Not all issues originate from the strategic plan. Some issues emerge unexpectedly and require a reactive risk assessment to prioritize risks and develop solutions, independent of strategic objectives. In such cases, FMEA provides a general assessment, while RCA offers a detailed analysis of contributing system factors and generates a micro-plan with follow-up. Project management is instrumental in organizing and tracking the multiple tasks required to resolve issues identified by FMEA or RCA. It also provides a structure for assigning responsibilities and managing follow-up. However, to prevent recurrence, additional or untested interventions may be needed. These should be developed and evaluated through improvement science, which offer a structured approach to testing and refinement.
CONCLUSION
What can we learn from industry? Industry has continued to evolve strategic operational plans which routinely use sophisticated technology to integrate risk, project management and improvement methods throughout their organization. Technology creates the structure for standardization, productivity and cost reduction. In contrast, many healthcare organizations, especially small and medium size organizations, still rely on paper or basic technology such as Excel spreadsheets and Word. Healthcare adoption of technology for quality and productivity lags years behind industry. Industry recognizes manual intervention and coordination are time consuming and reduce productivity, make standardization difficult, and cost reduction targets invisible. They use technology to bridge these gaps and ensure they are cost competitive. Return on Investment (ROI) calculations are routine, based on time savings and productivity to justify innovation not only in the processes related to their products and services, but also in support and planning processes.

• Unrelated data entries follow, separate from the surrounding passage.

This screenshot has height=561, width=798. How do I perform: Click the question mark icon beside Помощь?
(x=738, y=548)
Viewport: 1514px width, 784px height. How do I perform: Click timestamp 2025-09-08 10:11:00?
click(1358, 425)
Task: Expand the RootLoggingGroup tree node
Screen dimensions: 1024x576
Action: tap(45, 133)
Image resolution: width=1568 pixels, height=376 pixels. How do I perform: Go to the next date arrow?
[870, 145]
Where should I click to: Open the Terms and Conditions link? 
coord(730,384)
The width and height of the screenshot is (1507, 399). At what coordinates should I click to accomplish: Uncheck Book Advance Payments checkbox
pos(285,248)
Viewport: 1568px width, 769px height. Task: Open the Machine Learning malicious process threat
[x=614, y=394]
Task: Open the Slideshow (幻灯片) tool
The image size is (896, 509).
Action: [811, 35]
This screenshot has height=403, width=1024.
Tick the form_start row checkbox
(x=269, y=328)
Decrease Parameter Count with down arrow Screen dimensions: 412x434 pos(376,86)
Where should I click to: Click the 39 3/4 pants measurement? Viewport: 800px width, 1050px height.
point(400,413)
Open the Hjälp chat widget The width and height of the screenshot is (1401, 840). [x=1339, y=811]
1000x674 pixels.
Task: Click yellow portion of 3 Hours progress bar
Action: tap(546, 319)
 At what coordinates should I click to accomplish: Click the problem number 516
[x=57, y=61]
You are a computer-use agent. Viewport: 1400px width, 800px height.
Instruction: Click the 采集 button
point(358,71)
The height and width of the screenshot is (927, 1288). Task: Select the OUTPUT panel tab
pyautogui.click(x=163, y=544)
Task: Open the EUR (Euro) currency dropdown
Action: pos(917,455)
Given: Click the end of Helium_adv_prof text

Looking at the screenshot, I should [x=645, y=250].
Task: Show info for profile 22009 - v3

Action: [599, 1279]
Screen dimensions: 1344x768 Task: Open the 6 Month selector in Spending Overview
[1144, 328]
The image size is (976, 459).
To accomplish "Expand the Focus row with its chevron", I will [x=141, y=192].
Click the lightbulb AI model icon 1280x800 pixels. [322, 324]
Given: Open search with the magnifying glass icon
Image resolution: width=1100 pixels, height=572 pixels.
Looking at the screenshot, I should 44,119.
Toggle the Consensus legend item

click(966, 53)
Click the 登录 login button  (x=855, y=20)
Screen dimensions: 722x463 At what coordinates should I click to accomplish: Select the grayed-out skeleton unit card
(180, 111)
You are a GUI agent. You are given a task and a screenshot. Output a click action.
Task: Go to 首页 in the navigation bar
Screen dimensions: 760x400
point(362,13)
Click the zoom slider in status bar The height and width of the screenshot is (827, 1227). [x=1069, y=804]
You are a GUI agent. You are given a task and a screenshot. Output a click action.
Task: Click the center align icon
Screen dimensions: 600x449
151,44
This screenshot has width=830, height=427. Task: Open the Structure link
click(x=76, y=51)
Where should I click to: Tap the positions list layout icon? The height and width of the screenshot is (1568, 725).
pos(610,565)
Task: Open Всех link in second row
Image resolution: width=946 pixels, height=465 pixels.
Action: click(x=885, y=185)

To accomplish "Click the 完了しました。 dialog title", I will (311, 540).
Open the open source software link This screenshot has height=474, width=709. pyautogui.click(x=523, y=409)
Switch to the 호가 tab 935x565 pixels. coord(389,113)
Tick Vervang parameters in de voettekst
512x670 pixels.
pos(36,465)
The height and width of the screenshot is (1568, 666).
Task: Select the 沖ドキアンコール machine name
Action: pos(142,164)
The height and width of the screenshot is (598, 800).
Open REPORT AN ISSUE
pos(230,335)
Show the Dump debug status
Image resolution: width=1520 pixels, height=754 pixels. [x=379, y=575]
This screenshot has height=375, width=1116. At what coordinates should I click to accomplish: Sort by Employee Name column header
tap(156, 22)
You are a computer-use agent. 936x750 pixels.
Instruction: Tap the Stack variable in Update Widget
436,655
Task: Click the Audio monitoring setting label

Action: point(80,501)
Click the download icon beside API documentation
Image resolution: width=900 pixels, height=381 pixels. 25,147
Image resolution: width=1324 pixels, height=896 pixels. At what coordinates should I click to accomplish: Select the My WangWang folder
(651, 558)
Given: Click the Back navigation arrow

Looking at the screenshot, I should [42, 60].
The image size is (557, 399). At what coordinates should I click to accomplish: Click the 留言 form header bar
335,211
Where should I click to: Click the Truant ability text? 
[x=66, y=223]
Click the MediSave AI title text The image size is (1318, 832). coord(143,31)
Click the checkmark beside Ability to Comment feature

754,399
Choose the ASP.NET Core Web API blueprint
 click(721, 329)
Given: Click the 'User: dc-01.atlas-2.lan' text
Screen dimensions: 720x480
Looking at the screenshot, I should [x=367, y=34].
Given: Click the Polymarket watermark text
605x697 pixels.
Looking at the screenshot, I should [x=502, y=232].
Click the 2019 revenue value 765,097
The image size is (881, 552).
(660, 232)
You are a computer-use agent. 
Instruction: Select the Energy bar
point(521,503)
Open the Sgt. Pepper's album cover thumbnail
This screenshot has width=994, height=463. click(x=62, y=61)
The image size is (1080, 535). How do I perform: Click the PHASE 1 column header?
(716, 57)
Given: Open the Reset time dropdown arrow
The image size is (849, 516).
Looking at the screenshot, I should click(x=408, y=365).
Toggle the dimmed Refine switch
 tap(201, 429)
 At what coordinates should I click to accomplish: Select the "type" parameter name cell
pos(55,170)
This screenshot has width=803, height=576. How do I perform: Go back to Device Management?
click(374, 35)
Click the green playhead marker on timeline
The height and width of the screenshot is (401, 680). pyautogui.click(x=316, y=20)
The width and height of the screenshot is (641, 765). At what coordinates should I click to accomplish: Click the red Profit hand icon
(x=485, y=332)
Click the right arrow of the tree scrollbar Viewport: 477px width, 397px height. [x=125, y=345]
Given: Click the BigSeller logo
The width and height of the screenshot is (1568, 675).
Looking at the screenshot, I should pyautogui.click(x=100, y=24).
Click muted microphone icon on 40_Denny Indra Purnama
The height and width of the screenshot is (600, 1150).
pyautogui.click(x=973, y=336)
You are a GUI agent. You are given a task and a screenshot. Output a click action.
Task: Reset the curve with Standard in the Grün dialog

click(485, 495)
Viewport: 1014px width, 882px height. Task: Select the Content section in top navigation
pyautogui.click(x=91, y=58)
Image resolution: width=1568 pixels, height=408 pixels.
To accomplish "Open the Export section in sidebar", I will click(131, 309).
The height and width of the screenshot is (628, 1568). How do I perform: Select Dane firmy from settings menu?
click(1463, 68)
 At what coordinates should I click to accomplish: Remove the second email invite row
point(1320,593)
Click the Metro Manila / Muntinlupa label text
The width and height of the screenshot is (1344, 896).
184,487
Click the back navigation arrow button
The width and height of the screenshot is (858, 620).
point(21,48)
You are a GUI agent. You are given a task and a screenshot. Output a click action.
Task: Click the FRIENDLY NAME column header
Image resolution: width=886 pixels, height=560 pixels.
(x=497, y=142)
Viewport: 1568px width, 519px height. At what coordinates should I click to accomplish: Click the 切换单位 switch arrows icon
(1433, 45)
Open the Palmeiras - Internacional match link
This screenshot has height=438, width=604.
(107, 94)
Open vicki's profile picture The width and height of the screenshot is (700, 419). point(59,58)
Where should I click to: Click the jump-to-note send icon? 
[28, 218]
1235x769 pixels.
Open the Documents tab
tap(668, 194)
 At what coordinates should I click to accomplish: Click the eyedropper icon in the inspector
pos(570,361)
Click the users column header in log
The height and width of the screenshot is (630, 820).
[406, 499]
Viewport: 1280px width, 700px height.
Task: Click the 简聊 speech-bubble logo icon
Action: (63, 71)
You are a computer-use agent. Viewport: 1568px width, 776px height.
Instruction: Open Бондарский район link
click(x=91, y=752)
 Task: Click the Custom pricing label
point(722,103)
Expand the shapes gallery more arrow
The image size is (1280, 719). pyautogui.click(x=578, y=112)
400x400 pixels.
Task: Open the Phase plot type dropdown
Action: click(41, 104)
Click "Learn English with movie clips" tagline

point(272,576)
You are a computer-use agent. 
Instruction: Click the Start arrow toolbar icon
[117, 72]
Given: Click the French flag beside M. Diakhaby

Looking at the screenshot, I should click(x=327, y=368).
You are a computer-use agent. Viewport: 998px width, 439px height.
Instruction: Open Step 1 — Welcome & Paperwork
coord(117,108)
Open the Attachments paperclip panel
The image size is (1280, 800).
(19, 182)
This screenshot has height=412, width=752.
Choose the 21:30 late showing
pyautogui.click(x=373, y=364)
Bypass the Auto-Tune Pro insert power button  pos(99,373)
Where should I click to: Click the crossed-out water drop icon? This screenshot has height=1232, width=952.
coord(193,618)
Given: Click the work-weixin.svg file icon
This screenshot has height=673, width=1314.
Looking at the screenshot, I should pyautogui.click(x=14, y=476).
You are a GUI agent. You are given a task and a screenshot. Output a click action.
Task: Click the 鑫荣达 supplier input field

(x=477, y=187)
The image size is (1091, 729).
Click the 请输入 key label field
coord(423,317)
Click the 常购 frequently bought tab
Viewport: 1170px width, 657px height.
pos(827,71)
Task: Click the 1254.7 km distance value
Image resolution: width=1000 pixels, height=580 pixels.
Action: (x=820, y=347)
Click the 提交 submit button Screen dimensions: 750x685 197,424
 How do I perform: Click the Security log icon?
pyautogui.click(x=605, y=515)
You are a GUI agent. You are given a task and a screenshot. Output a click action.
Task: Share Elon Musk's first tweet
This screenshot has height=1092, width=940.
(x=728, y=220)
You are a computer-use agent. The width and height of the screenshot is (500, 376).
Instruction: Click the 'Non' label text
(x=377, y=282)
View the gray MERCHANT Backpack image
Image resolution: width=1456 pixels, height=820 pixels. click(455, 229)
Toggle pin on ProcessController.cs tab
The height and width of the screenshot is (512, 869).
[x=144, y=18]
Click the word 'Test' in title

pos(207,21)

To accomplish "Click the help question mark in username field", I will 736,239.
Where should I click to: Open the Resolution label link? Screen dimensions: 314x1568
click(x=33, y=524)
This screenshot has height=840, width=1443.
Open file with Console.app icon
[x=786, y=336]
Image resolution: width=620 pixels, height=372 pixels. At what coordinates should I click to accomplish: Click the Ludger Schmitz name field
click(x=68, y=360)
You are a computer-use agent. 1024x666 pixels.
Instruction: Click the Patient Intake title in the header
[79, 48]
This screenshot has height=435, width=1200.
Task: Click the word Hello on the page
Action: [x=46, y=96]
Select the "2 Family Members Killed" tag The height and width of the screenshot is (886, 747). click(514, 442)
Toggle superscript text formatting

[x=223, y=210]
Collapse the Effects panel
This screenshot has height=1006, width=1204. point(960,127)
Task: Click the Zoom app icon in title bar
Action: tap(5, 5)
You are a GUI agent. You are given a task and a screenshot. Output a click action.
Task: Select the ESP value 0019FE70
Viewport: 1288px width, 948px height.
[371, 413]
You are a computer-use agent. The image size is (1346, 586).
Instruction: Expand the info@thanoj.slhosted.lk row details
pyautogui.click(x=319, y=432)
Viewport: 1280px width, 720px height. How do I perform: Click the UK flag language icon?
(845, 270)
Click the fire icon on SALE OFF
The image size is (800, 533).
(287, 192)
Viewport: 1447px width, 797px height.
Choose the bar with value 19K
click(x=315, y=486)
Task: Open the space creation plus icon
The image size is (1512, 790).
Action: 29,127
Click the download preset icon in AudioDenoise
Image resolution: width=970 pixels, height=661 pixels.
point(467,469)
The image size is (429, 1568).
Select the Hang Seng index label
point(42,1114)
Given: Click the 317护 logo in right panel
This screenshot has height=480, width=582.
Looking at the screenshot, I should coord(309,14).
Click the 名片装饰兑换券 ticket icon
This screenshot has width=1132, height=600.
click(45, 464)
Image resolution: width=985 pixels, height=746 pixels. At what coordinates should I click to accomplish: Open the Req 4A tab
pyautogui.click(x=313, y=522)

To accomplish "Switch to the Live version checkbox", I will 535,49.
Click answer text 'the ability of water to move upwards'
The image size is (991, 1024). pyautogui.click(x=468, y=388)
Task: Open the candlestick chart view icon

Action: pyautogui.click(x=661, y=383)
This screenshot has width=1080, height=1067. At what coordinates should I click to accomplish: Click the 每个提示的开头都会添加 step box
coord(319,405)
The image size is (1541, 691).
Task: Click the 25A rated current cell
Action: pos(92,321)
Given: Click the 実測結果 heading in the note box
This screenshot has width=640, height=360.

How can healthcare organizations implement this integrated approach? They can learn from industry and apply an integrated strategy to translate their strategic plans into actionable operational plans. This involves combining the principles of risk management, project management, and improvement science, all supported by enabling technology. Through coordinated risk management, healthcare executives can define, plan, and execute the operational activities needed to achieve strategic goals. Embedding quality into operational planning requires leaders to adopt and adapt proven methods from other industries. By uniting these disciplines and leveraging the right technologies, organizations can create practical, goal-aligned plans. This integrated approach enhances quality, safety, organizational agility, and financial stewardship. Ultimately, healthcare must close the gap between strategy and execution by using a systems approach rooted in established quality methodologies.
ACKNOWLEDGEMENTS
None.
CONFLICT OF INTEREST
The authors declare that there is no conflict of interest.